- **What is needed**: Only the lines from the "Task: Open Adminの設定 in sidebar" line through the last line of the material below belong in the answer, reproduced exactly and with no pictures.
-*-
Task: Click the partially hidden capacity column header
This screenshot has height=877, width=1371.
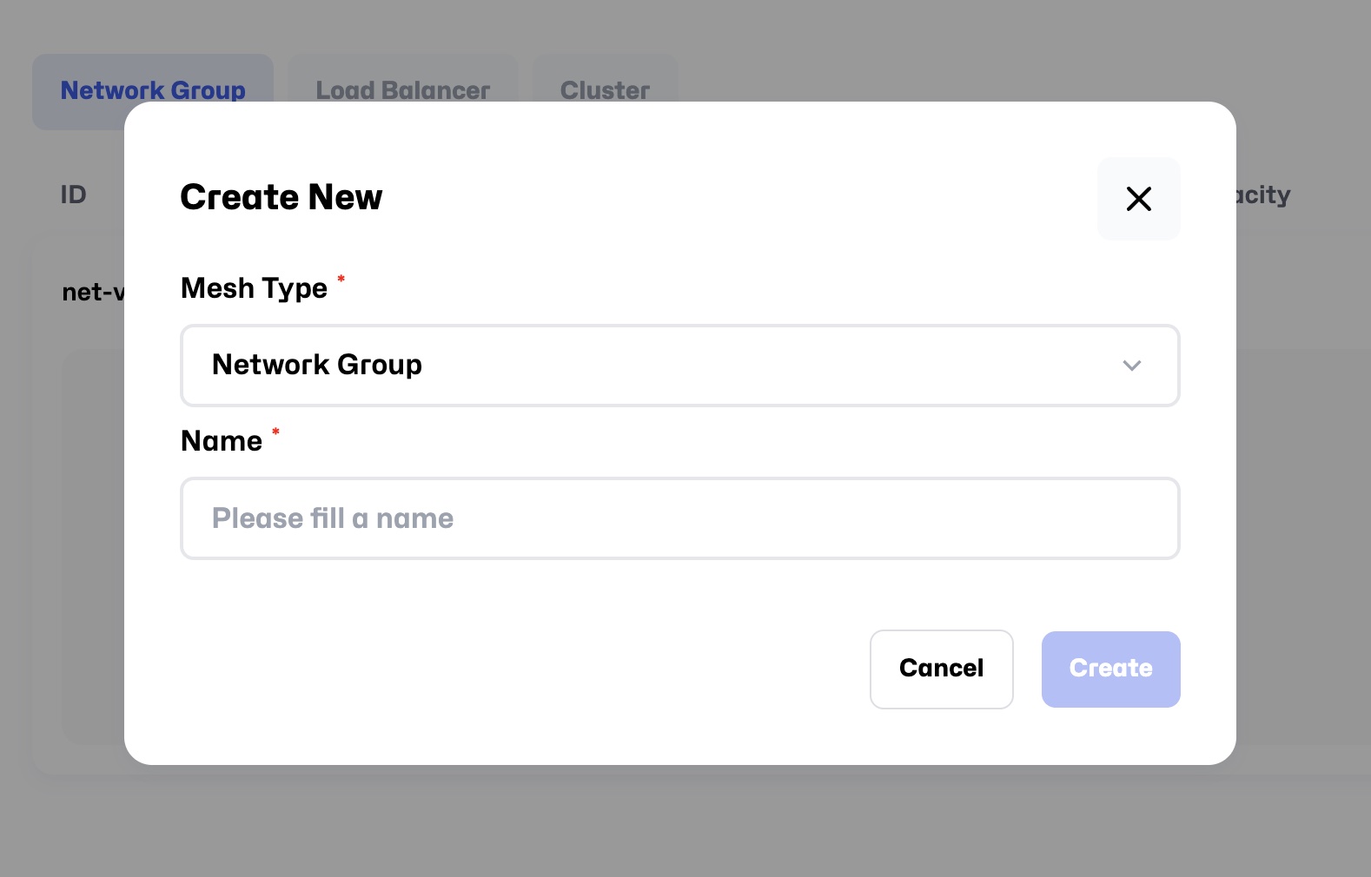Action: click(x=1264, y=195)
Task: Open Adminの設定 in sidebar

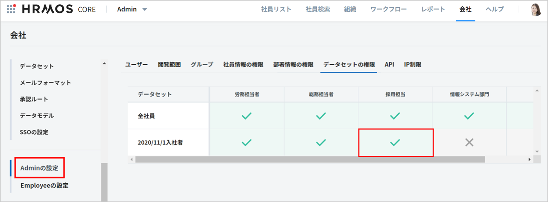Action: click(x=39, y=168)
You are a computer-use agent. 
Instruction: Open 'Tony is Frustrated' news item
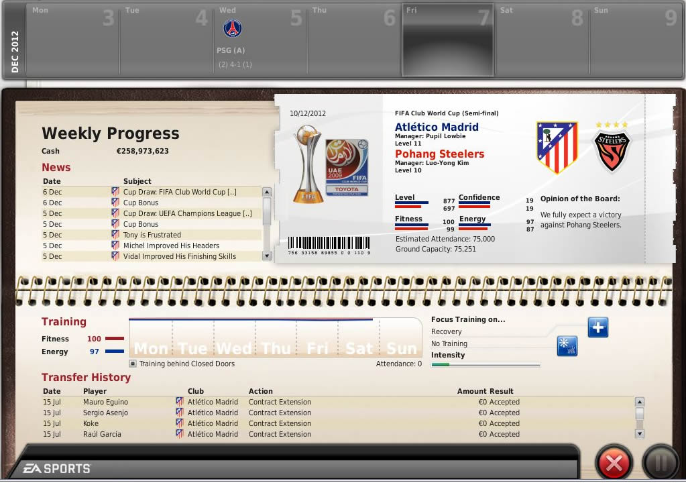tap(152, 235)
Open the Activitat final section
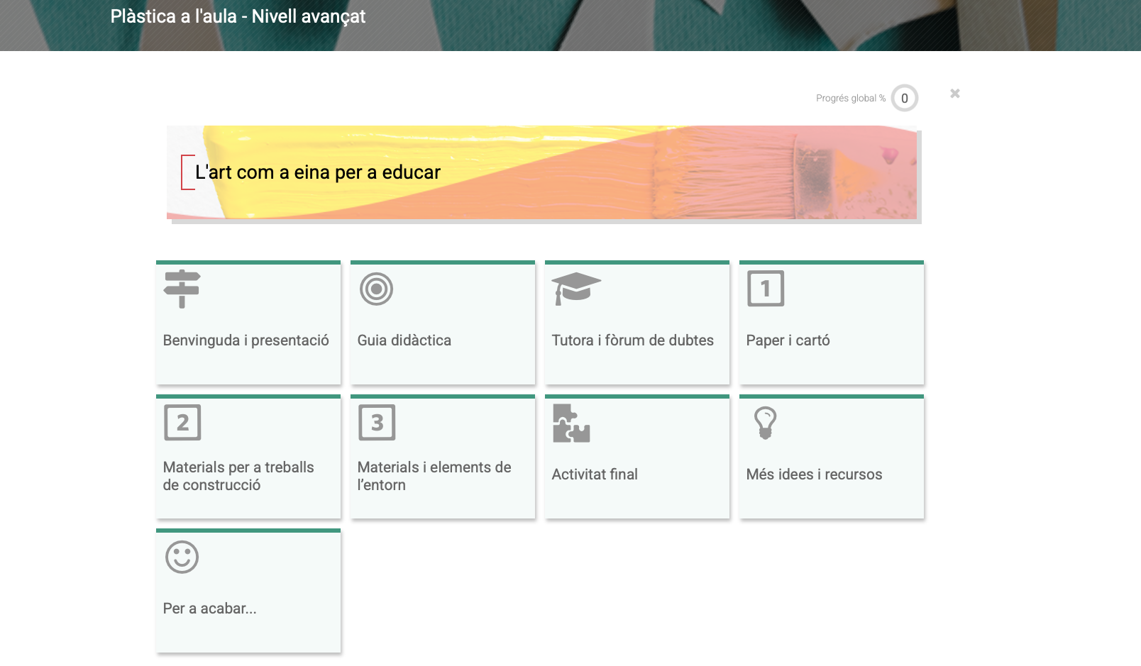This screenshot has width=1141, height=666. (x=595, y=474)
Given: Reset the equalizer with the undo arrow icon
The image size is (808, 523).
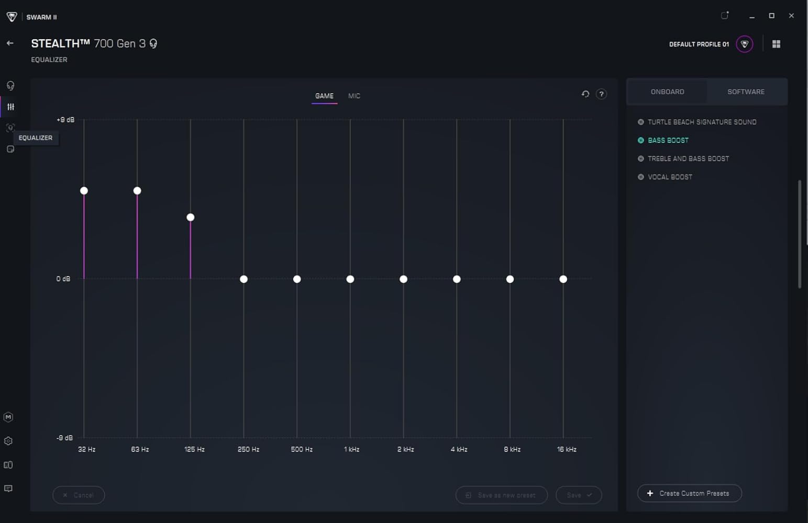Looking at the screenshot, I should coord(585,94).
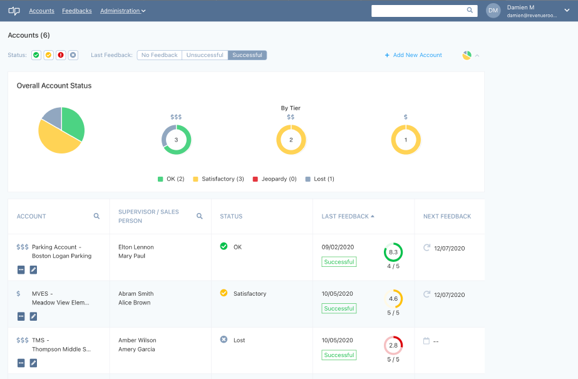The image size is (578, 379).
Task: Toggle the Successful last feedback filter
Action: click(247, 55)
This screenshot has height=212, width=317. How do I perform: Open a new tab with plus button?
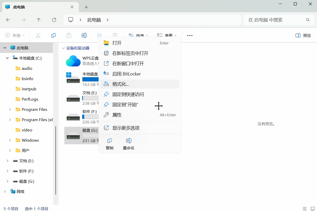point(86,7)
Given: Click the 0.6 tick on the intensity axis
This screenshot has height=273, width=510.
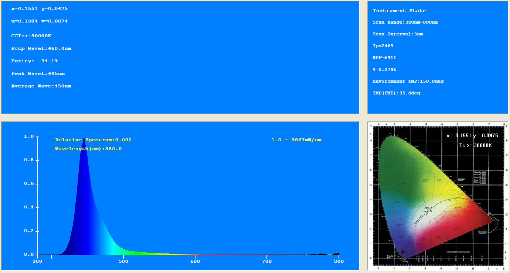Looking at the screenshot, I should click(29, 184).
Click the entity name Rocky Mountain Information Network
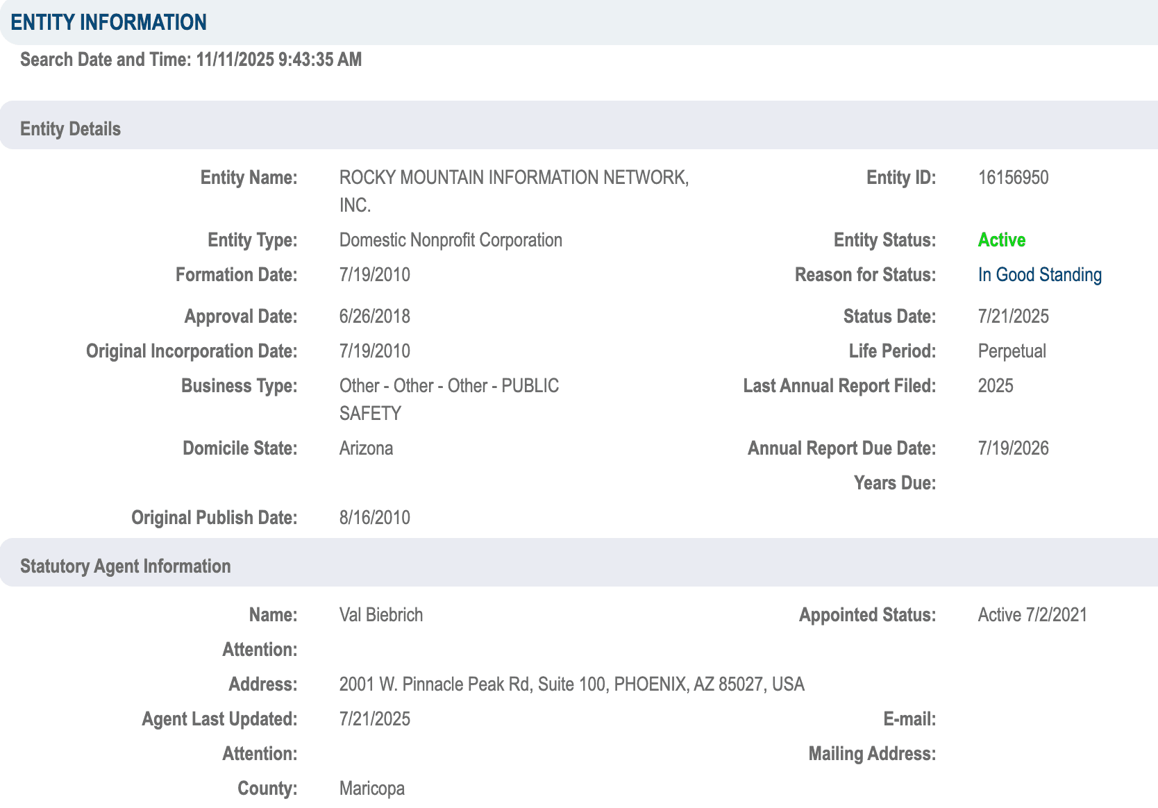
-*-
- **Problem solution**:
Task: Open Adminの設定 in sidebar

Action: click(x=39, y=168)
You are a computer-use agent. 
Instruction: Open 'Tony is Frustrated' news item
tap(152, 235)
Open the Activitat final section
This screenshot has width=1141, height=666. (x=595, y=474)
Given: Reset the equalizer with the undo arrow icon
The image size is (808, 523).
Looking at the screenshot, I should coord(585,94).
The image size is (578, 379).
Task: Toggle the Successful last feedback filter
Action: click(247, 55)
This screenshot has height=212, width=317. How do I perform: Open a new tab with plus button?
point(86,7)
Given: Click the 0.6 tick on the intensity axis
This screenshot has height=273, width=510.
Looking at the screenshot, I should click(29, 184).
Click the entity name Rocky Mountain Information Network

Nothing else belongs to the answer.